- Born: 25 October 1947 (age 78) Humlebaek, Denmark
- Occupation: Businessman
- Title: Deputy chairman, Coloplast
- Spouse: Married
- Children: 1 daughter
- Parent(s): Aage Louis-Hansen Johanne Louis-Hansen

= Niels Peter Louis-Hansen =

Danish billionaire businessman (born 1947)
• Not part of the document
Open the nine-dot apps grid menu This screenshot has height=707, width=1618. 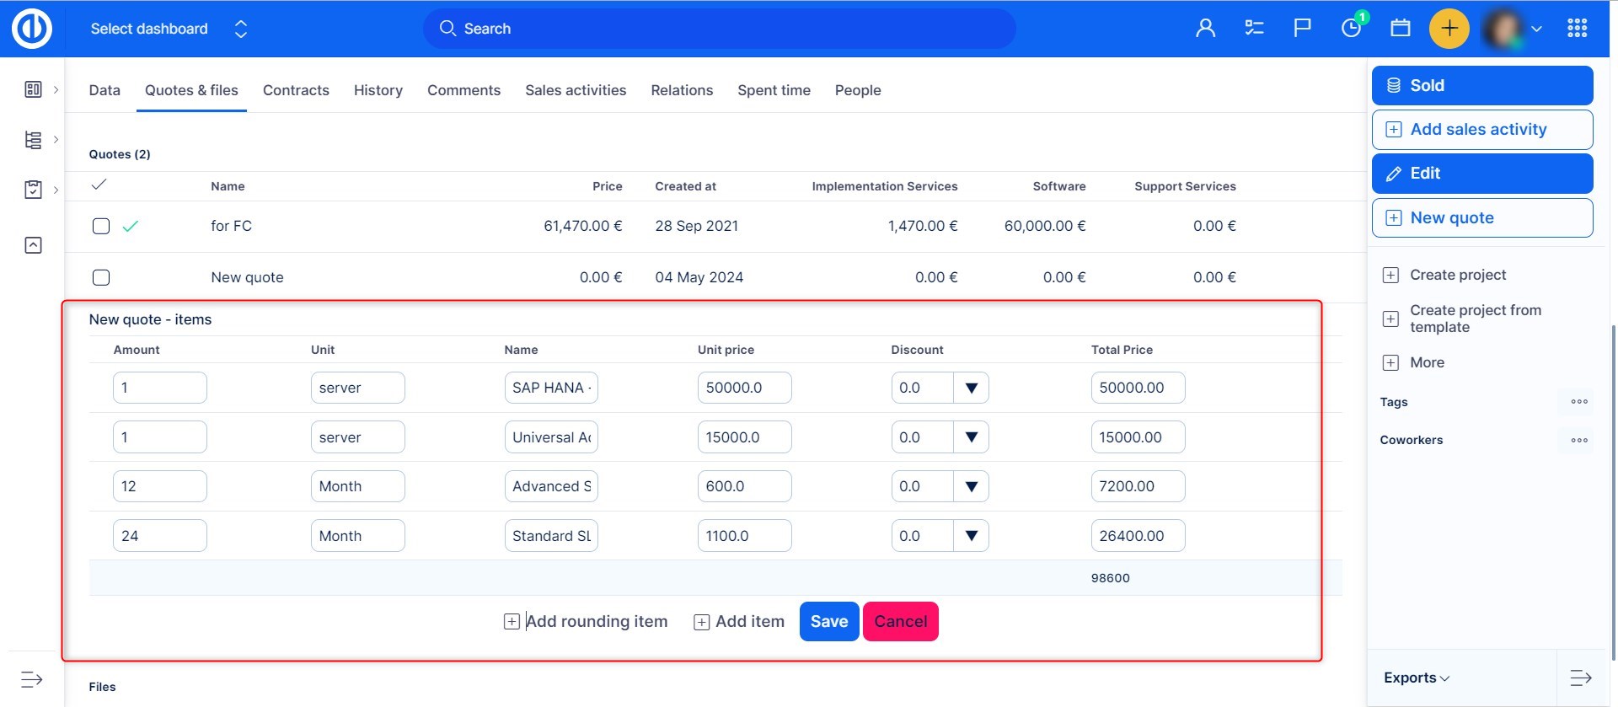click(x=1577, y=29)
Niels Peter Louis-Hansen (born 25 October 1947) is a Danish billionaire businessman, deputy chairman and owner of one-fifth of the medical device company Coloplast.

==Early life==
Niels Peter Louis-Hansen was born in Denmark, the son of Aage Louis-Hansen and Johanne Louis-Hansen. Coloplast was founded by his father in 1957, who took it public in 1983. Louis-Hansen has a bachelor's degree.

==Career==
Louis-Hansen became a board member of Coloplast when his father died in 1966, and the company was continued by his mother. His mother was active in the company until the early 1970s.

Louis-Hansen owns 20.7% of Coloplast directly, making him the company's largest shareholder. He also owns 15.6% of Ambu, and via the investment company N.P. Louis-Hansen ApS, is a major shareholder in the unlisted biotech company Virogates.

Bloomberg News estimated his net worth at US$7 billion in 2018.

==Personal life==
Louis-Hansen is married, with one daughter, and lives in Humlebaek. He is also the owner of Tustrup Manor at Randers.